Text passage:

####################

Fluorescent screens and display systems and devices based on such screens using at least one excitation optical beam to excite one or more fluorescent materials on a screen which emit light to form images. The fluorescent materials may include phosphor materials and non-phosphor materials such as quantum dots. A screen may include a multi-layer dichroic layer.

Claims

exact text as granted — not AI-modified
1 - 92 . (canceled) 
     
     
         93 . A device, comprising a display screen and an optical module that includes one or more lasers producing excitation light of one or more optical excitation beams modulated to carry optical pulses carrying images and scans the excitation light onto the display screen in a two dimensional pattern to direct the optical pulses at different locations on the display screen to display the images, wherein the display screen includes:
 a light-emitting layer that absorbs excitation light to emit visible light, includes a plurality of different light-emitting materials which absorb the excitation light to emit light at different visible wavelengths different in wavelength from the excitation light, and is patterned into a plurality of light-emitting regions, wherein three adjacent light-emitting regions are made of three different light-emitting materials and emit light at three different visible wavelengths, respectively, and define a color pixel dimension of the display screen, and   a first layer on a first side of the light-emitting layer to transmit the excitation light and to reflect the visible light, the first layer comprising a composite film stack of multiple polymer films that are coextruded to have alternating high and low refractive indices to form an optical interference filter.   
     
     
         94 . The device as in  claim 93 , wherein the display screen includes a second layer on a second side of the light-emitting layer to transmit the visible light and to block the excitation light. 
     
     
         95 . The device as in  claim 93 , wherein the display screen includes a Fresnel lens located on the first side of the light-emitting layer to direct the excitation light of the one or more optical excitation beams scanned by the optical module at different incident angles at different locations on the display screen to be approximately normal to the first layer and the light-emitting layer. 
     
     
         96 . The device as in  claim 93 , wherein the composite film stack comprises films which have different refractive indices between two adjacent films and are laminated or fused with one another to transmit the excitation light and to reflect the visible light emitted by the light-emitting layer. 
     
     
         99 . The device as in  claim 93 , wherein the light-emitting layer includes boundaries that respectively separate adjacent light-emitting regions and each boundary substantially inhibits light from one light-emitting region to propagate to an adjacent light-emitting region. 
     
     
         100 . The device as in  claim 93 , wherein the light-emitting layer includes boundaries that respectively separate adjacent light-emitting regions and each boundary is optically absorbent.

####################

Material shown:
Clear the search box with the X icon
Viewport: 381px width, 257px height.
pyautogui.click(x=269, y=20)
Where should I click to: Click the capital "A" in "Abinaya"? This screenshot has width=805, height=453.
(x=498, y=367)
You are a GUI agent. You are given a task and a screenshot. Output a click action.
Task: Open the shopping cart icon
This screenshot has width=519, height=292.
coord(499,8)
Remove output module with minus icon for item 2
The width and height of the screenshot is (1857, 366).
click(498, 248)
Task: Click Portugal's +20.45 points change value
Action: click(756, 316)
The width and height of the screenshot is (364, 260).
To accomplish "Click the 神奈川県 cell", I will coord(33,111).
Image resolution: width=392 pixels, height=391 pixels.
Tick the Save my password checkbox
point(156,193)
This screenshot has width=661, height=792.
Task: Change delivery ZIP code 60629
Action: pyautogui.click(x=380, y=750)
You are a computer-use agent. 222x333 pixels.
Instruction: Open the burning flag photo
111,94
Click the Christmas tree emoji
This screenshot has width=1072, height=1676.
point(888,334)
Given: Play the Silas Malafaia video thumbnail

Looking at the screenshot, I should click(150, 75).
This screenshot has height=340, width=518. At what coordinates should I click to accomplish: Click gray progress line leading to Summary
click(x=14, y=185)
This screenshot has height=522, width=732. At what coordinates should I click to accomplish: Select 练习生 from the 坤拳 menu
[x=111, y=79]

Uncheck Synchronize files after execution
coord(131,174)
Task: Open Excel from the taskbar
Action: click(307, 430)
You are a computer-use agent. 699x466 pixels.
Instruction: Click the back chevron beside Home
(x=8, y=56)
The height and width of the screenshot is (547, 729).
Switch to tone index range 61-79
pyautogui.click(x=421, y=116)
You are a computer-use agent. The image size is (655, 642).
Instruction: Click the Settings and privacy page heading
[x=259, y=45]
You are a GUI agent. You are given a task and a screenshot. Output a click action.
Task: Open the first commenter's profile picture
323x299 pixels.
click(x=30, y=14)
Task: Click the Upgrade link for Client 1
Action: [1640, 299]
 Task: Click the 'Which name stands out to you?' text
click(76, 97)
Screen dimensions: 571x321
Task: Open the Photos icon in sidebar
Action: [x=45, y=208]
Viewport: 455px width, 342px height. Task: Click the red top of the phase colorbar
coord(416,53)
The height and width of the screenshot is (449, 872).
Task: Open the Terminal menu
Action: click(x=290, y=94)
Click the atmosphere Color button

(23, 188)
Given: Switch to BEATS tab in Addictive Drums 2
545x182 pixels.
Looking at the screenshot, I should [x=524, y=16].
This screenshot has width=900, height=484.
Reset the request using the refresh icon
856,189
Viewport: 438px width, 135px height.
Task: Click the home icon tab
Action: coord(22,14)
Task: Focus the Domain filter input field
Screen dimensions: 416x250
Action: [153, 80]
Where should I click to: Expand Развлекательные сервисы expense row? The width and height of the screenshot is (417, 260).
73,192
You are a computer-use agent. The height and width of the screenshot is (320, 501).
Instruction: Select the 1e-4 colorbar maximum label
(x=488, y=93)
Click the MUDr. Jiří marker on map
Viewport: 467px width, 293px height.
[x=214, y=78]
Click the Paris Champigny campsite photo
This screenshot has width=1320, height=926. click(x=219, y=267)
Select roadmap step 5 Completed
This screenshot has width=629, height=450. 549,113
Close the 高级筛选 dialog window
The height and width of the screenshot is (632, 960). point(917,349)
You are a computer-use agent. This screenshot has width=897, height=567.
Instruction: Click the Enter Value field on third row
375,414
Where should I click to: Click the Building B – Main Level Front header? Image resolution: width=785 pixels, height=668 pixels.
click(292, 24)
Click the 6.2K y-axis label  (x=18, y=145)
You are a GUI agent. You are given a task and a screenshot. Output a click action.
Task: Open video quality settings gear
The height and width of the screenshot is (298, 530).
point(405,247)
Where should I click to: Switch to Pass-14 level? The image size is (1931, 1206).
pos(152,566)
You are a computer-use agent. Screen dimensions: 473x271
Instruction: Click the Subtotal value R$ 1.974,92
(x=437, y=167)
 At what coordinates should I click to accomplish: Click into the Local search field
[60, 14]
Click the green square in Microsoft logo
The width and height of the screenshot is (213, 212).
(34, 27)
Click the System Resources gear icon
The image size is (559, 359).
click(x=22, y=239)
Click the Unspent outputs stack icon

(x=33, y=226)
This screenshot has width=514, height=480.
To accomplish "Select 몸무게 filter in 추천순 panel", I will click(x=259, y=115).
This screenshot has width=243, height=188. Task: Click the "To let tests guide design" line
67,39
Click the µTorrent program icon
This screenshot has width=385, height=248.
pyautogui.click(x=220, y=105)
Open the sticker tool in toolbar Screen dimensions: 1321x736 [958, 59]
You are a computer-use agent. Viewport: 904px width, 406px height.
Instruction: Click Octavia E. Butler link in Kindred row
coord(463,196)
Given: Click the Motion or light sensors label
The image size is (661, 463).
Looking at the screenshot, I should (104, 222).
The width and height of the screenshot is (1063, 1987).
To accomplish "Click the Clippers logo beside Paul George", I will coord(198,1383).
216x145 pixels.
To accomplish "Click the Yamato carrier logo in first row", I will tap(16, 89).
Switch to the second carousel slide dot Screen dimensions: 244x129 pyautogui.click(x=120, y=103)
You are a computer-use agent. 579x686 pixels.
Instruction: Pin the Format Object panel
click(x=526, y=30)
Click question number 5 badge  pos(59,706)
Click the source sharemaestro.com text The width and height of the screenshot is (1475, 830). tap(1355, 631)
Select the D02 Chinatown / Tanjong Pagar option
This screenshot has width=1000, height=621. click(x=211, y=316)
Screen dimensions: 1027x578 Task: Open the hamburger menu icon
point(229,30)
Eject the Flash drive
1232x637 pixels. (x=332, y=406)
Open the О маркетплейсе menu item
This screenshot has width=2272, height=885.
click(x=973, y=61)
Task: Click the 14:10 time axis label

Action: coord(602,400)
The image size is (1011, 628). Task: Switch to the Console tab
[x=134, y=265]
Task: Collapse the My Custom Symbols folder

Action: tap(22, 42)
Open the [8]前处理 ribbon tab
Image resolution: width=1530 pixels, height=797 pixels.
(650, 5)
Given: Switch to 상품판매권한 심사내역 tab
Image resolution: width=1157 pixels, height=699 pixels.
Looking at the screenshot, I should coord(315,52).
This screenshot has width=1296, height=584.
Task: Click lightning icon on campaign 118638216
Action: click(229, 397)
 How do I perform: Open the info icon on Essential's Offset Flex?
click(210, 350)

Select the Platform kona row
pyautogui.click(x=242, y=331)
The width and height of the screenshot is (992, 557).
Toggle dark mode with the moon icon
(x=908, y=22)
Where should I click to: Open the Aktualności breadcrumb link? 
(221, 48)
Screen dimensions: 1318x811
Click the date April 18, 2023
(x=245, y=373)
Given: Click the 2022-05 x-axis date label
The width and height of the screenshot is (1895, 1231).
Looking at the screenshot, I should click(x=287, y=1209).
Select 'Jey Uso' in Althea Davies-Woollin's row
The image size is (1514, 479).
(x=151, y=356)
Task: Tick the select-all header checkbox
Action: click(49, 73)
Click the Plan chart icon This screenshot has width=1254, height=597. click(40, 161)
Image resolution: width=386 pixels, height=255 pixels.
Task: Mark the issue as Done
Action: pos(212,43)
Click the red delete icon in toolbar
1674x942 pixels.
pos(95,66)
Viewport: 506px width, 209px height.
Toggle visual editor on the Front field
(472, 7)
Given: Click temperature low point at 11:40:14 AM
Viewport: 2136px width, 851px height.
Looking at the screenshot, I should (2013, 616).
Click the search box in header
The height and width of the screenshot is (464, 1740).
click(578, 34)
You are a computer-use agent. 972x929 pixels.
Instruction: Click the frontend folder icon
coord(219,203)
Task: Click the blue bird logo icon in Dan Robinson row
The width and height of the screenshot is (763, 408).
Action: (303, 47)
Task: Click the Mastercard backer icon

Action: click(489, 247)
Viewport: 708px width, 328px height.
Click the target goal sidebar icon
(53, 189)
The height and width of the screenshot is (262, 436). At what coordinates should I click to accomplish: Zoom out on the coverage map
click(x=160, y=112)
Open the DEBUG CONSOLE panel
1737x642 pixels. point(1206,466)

####################

List of tasks:
[a] Translate this sentence from the patent text on fluorescent screens into Spanish: "The fluorescent materials may include phosphor materials and non-phosphor materials such as quantum dots."
[b] Edit the patent text on fluorescent screens from "99 . The device" to "adjacent light-emitting region.", putting "blocks" in place of "inhibits".

Worked answers:
[a] Los materiales fluorescentes pueden incluir materiales de fósforo y materiales que no son de fósforo, como los puntos cuánticos.

[b]
99 . The device as in  claim 93 , wherein the light-emitting layer includes boundaries that respectively separate adjacent light-emitting regions and each boundary substantially blocks light from one light-emitting region to propagate to an adjacent light-emitting region.